# Maxwell equations in Lorenz gauge

1. Apr 13, 2012

### jjustinn

In the Lorenz gauge, the Maxwell equations reduce to four inhomogenous wave equations, with the charge density acting as the source for V, and the current density for A.

For now, just take a static charge distribution -- say, a point charge at the origin.

It is well known that a static charge distribution leads to the electrostatic field; for our point charge at the origin, V(r, t=infinity) = 1/r.

However, if the charge is static, V would be constantly increasing...wouldn't it? So at t=infinity, V would be infinity everywhere? Now, running a simulation (because I suck at PDEs), it appears that while this appears to be true, E = gradV does appear to stay constant...so perhaps this is a red herring, but I would feel much more confident if I could find an analytical solution (or a logical explanation).

Any takers?

2. Apr 14, 2012

### fzero

If the charge distribution is static, then $\dot{\rho}(\mathbf{x})=0$. The scalar potential is

$$V = \int \frac{\rho(\mathbf{x}')}{|\mathbf{x}-\mathbf{x}'|} d\mathbf{x}',$$

so $\dot{V}=0$ as well. So $V$ is static. Note that when the potential is static, the inhomogenous wave equation reduces to the Poisson equation of electrostatics. For the point charge at the origin, $V\sim 1/r$ at all times. The only divergence is at the origin.

3. Apr 14, 2012

### jjustinn

Right - but that assumes that it was always static, and therefore you're assuming what I want to derive: that's the green function for the Laplacian, not the Wave equation.

Put another way, you're assuming it was static for all time; But if the point charge was turned on any time after t=-infinity, the static approximation won't hold (except possibly at t=infinity, but it seems that at any large but finite time, V will be much larger than 1/r...

So to restate the problem (all scalar factors set to 1)

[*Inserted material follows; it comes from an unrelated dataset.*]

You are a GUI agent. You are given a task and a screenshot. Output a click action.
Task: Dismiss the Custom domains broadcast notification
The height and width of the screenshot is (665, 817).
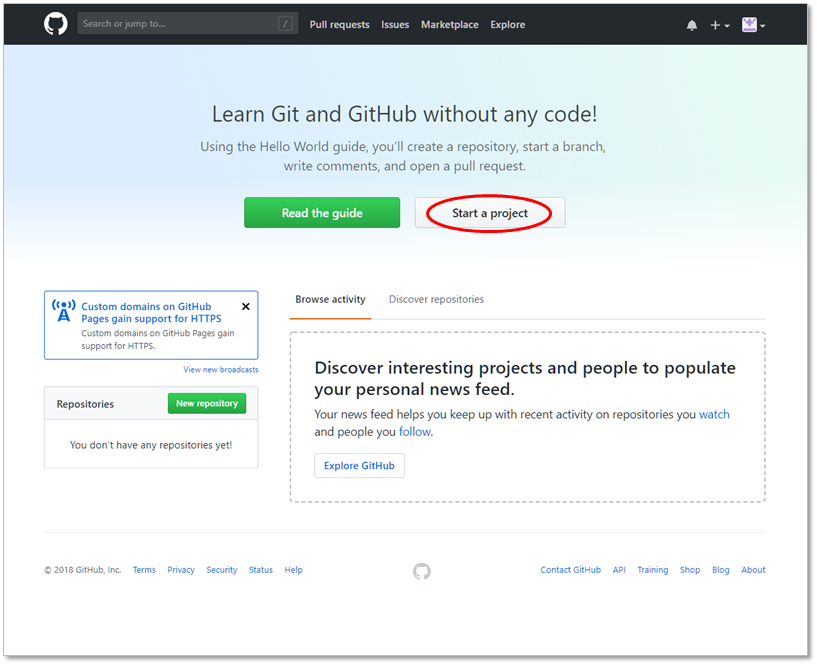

V,tt = V,xx + V,yy + V,zz + p

p(t<0) = 0

p(t>=0) = point charge at origin

I'm wondering if one trick might be putting a boundary condition so V(r=infinity) = 0; since it only falls off as 1/r that would (I think?) be an extra assumption with no apparent justification (other than the fact it might give the right answer ;) ).

This sort of reminds me of how I understand the process of renormalization in QFT, which of course is exactly that sort of unjustifiable hack, but again, I could be way off base here.

Thanks,
Justin

4. Apr 14, 2012

### vanhees71

Take the retarded Green's function of the wave equation and use it to calculate the electromagnetic field for a static charge distribution. On the one hand that's a weird way to calculate the Coulomb potential, on the other it furthers the understanding of the matter quite well :-).

5. Apr 14, 2012

### fzero

I assumed that it was static because that's what you said it was. If we introduce a time-dependent charge distribution, we have to use the retarded Green function to solve the wave equation. The solution is now

$$V(\mathbf{x},t) = \int \frac{\delta(t'-t + |\mathbf{x}-\mathbf{x}'|/c)}{|\mathbf{x}-\mathbf{x}'|} \rho(\mathbf{x}',t') d\mathbf{x}' dt' .$$

This is derived in, for example, Ch 6 of Jackson.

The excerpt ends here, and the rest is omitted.